Here’s a list of things to wear or take with you that my partner and I recommend you take prior to making a trek to Dartmoor:

  1. Water-proof coat, in case of bad or rainy weather. Make sure it includes a hood to protect your head, since umbrellas brake easily under the winds.

  2. If your water-proof coat doesn’t have a hood, make sure to buy a weather-proof hat instead. Also, make sure it has a cord or something that will secure it to your head so it doesn’t get blown away.

  3. Jeans is your best option for clothes in Dartmoor, since even though it takes longer to dry off, it should protect you from the dirt, mud, and possible grass and bugs you’ll have to trek through when hiking.

  4. As I said earlier, make sure you wear water-proof hiking boots. The terrain in Dartmoor can be very tough to navigate otherwise, and if you’re preparing for a long and challenging walk, it’s the most comfortable bet to make sure your shoes don’t break or are ruined by mud or rocks.

  5. Thermals, or heat-retaining underclothes, are a bit of a must in Dartmoor. It can get very cold up on the moorlands, and the wind-chill adds to that dramatically because of how strong the breeze can get. The best way to prepare against the cold and the rain is to layer-up properly before travel.

  6. A map is incredibly necessary, both prior to your trip and during. You want to make sure you plan out the route you’re going to take, as it is easy to get lost and incredibly dangerous to wander around Dartmoor for too long. Make sure you know where you’re going at all times by checking your map occasionally on your hike (if you have it, you might also want to bring a compass with you). We recommend you even mark out your route on the map beforehand with marker or pen, to make sure you avoid any hazardous areas.

  7. Don’t forget to take your cell phone with you either. Since Dartmoor is a very rural region, it might be difficult to get a signal from the top of a hill easily. Even so, you want to make sure you communicate with friends or family when you go to Dartmoor, in case of an emergency when you’re hiking (and indeed, you do get a signal even if it’s not the best). Make sure your phone is always topped up and ready to use.
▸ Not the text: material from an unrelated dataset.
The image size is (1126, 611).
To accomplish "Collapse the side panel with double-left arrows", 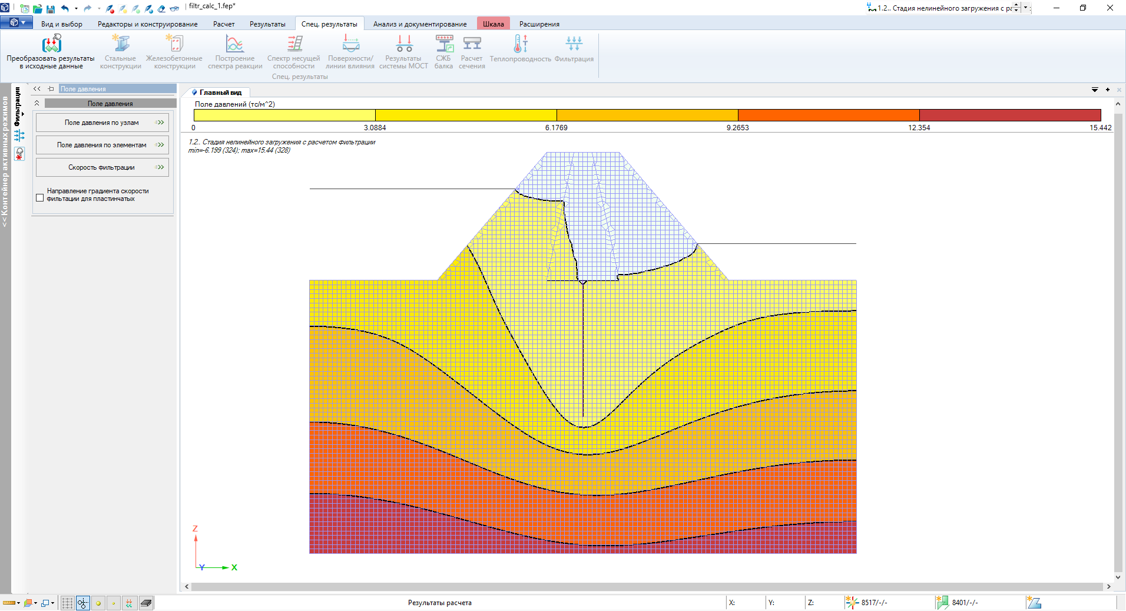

  8. Last but not least, I’d like to recommend you take a bottle of water and a snack for long visits to Dartmoor. Like with any hiking trip, it’s easy to get a little tired and want to rest and get your energy back up, and the best way of doing that is to make sure you keep hydrated, at the very least. There ARE a couple of towns and villages, depending on the area of Dartmoor you plan to visit, but they can be very far off to get to and it might take a while to reach them while on a hike.  Some fruit, a granola bar, or even some crackers make for some quick energy while hiking as well.


Clothes and materials you will need for hiking on Dartmoor which can be found on the list above.

It’s also a great idea to bring a guidebook, a camera and some binoculars with you to enrich your experience—you never know when you’ll find a place or a sight of interest in your travels. It may take a bit more preparation and flexibility than visiting other sights in Devon, but a visit to Dartmoor is worthwhile and enjoyable if you approach it properly.